Given data:
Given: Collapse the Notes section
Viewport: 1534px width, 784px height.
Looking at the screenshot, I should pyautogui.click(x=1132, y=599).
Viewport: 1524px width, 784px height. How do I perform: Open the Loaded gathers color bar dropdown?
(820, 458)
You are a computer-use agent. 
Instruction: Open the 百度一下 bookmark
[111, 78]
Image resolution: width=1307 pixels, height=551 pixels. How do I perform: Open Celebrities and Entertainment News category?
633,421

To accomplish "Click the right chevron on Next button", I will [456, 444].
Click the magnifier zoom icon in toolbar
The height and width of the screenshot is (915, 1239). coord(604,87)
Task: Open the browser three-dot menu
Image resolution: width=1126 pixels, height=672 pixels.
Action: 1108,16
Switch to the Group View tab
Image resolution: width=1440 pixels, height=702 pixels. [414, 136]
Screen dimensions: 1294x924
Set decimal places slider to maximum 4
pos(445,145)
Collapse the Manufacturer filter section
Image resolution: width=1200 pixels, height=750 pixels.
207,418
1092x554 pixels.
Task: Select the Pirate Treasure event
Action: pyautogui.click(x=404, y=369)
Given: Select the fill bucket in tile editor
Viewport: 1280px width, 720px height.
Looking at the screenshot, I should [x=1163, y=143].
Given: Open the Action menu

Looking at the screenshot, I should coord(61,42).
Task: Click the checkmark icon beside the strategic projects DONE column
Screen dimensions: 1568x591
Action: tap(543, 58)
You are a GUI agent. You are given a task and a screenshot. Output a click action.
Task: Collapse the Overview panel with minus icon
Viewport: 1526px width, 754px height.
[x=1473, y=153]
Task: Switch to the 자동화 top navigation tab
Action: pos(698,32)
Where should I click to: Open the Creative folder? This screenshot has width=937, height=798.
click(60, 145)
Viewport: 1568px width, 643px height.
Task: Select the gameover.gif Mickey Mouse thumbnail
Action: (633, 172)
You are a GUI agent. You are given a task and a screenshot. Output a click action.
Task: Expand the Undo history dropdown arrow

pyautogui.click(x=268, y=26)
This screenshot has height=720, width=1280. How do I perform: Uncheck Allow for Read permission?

Task details: Exactly as written, give the records again.

Output:
Given: Collapse the Notes section
Viewport: 1534px width, 784px height.
Looking at the screenshot, I should pyautogui.click(x=1132, y=599).
Viewport: 1524px width, 784px height. How do I perform: Open the Loaded gathers color bar dropdown?
(820, 458)
You are a computer-use agent. 
Instruction: Open the 百度一下 bookmark
[111, 78]
Image resolution: width=1307 pixels, height=551 pixels. How do I perform: Open Celebrities and Entertainment News category?
633,421

To accomplish "Click the right chevron on Next button", I will [456, 444].
Click the magnifier zoom icon in toolbar
The height and width of the screenshot is (915, 1239). coord(604,87)
Task: Open the browser three-dot menu
Image resolution: width=1126 pixels, height=672 pixels.
Action: 1108,16
Switch to the Group View tab
Image resolution: width=1440 pixels, height=702 pixels. [414, 136]
Screen dimensions: 1294x924
Set decimal places slider to maximum 4
pos(445,145)
Collapse the Manufacturer filter section
Image resolution: width=1200 pixels, height=750 pixels.
207,418
1092x554 pixels.
Task: Select the Pirate Treasure event
Action: pyautogui.click(x=404, y=369)
Given: Select the fill bucket in tile editor
Viewport: 1280px width, 720px height.
Looking at the screenshot, I should [x=1163, y=143].
Given: Open the Action menu

Looking at the screenshot, I should coord(61,42).
Task: Click the checkmark icon beside the strategic projects DONE column
Screen dimensions: 1568x591
Action: tap(543, 58)
You are a GUI agent. You are given a task and a screenshot. Output a click action.
Task: Collapse the Overview panel with minus icon
Viewport: 1526px width, 754px height.
[x=1473, y=153]
Task: Switch to the 자동화 top navigation tab
Action: pos(698,32)
Where should I click to: Open the Creative folder? This screenshot has width=937, height=798.
click(60, 145)
Viewport: 1568px width, 643px height.
Task: Select the gameover.gif Mickey Mouse thumbnail
Action: (633, 172)
You are a GUI agent. You are given a task and a screenshot. Output a click action.
Task: Expand the Undo history dropdown arrow

pyautogui.click(x=268, y=26)
This screenshot has height=720, width=1280. How do I perform: Uncheck Allow for Read permission?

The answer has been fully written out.